Report each line of the data that has "track" somewhere in it.

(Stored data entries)
———

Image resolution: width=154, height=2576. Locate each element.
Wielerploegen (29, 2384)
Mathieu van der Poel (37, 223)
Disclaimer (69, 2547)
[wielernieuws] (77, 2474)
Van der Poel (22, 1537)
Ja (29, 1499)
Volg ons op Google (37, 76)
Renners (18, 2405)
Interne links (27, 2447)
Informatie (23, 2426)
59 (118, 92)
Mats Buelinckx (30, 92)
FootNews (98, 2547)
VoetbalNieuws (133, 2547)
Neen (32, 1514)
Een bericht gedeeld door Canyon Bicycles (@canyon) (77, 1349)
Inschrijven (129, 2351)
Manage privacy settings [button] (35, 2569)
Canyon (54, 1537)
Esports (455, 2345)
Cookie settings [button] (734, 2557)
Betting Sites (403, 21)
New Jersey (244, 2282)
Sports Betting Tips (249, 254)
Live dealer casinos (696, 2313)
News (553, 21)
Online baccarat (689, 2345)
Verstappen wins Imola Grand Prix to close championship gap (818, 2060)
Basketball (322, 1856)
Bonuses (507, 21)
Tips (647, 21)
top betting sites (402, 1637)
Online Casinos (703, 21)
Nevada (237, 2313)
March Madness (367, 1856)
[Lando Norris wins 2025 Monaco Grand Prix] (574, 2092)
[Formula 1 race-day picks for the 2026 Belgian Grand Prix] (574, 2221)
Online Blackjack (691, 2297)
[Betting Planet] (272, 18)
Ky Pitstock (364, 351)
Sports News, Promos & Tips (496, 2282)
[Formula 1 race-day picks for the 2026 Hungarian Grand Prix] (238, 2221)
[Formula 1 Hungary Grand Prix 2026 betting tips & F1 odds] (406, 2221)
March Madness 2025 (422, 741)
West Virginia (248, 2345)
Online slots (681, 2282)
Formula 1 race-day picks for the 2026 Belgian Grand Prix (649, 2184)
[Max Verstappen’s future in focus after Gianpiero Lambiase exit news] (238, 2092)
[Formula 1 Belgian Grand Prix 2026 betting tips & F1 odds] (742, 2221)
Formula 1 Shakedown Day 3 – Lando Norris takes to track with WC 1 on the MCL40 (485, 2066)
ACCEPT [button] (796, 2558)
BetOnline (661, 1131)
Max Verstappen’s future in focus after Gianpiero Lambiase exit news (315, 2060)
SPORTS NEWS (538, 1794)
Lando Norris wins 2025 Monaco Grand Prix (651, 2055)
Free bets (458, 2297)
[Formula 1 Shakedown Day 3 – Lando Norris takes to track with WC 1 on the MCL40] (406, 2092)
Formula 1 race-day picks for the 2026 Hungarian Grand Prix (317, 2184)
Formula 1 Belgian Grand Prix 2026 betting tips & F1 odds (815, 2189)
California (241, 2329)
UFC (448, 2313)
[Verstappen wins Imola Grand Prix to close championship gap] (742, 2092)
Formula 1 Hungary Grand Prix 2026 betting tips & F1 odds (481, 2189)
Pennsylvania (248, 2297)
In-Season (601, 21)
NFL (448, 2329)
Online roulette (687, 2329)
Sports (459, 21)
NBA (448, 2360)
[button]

———

### Solution to this exercise
Formula 1 Shakedown Day 3 – Lando Norris takes to track with WC 1 on the MCL40 (485, 2066)
[Formula 1 Shakedown Day 3 – Lando Norris takes to track with WC 1 on the MCL40] (406, 2092)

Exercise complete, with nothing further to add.